When we were deciding which data to use to represent student satisfaction, we carefully compared the Princeton Review and RateMyProfessor scores. In the aggregate, we found a strong correlation between the two studies. However, there are some schools with vastly different scores. Leiter’s own university, The University of Chicago, had the greatest disparity.
We now believe we made an error with the University of Chicago data. The current data on the site does not match with the data we collected in November. While the site is ever changing and being updated, the differential is too great to be anything other than an error on our part.
We are now reviewing the RateMyProfessor data for all law schools with significant variances from the Princeton Review data, being careful to exclude non-law professors and former law professors. We expect to have this review done by Feb. 19.
We will make corrections in the digital and iPad version of the magazine as soon as we complete this review, and we will list all corrections here on this website.

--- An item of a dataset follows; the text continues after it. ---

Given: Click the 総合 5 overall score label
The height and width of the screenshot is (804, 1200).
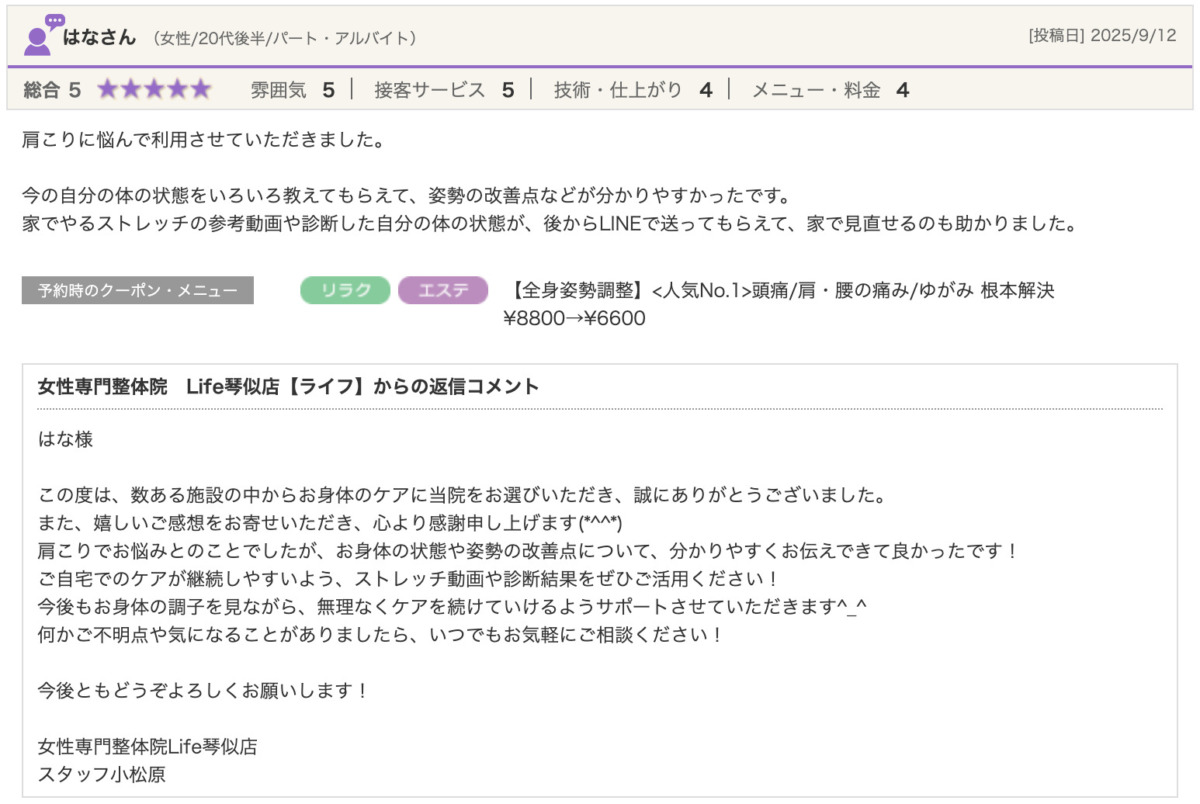Looking at the screenshot, I should click(x=52, y=90).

We apologize for any errors and want to ensure our readers that we take accuracy very seriously. We will make whatever corrections are necessary to ensure a fair and accurate study. If we find that the RateMyProfessor inaccuracies are significant and prevalent, we will consider removing it as a data source from the study.
We still believe that the voice of students is essential to any ranking that is designed to identify the best schools for students, and we feel we have put together a thoughtful and important ranking. But we recongize that poor quality data would leave the ranking marred. Our primary goal is to help students and prospecitve law with useful and accurate data. At the end of this review, we have all confidence that this study will meet our goal.
We ask readers to notify us of any other potential errors and we will look into the matter promptly.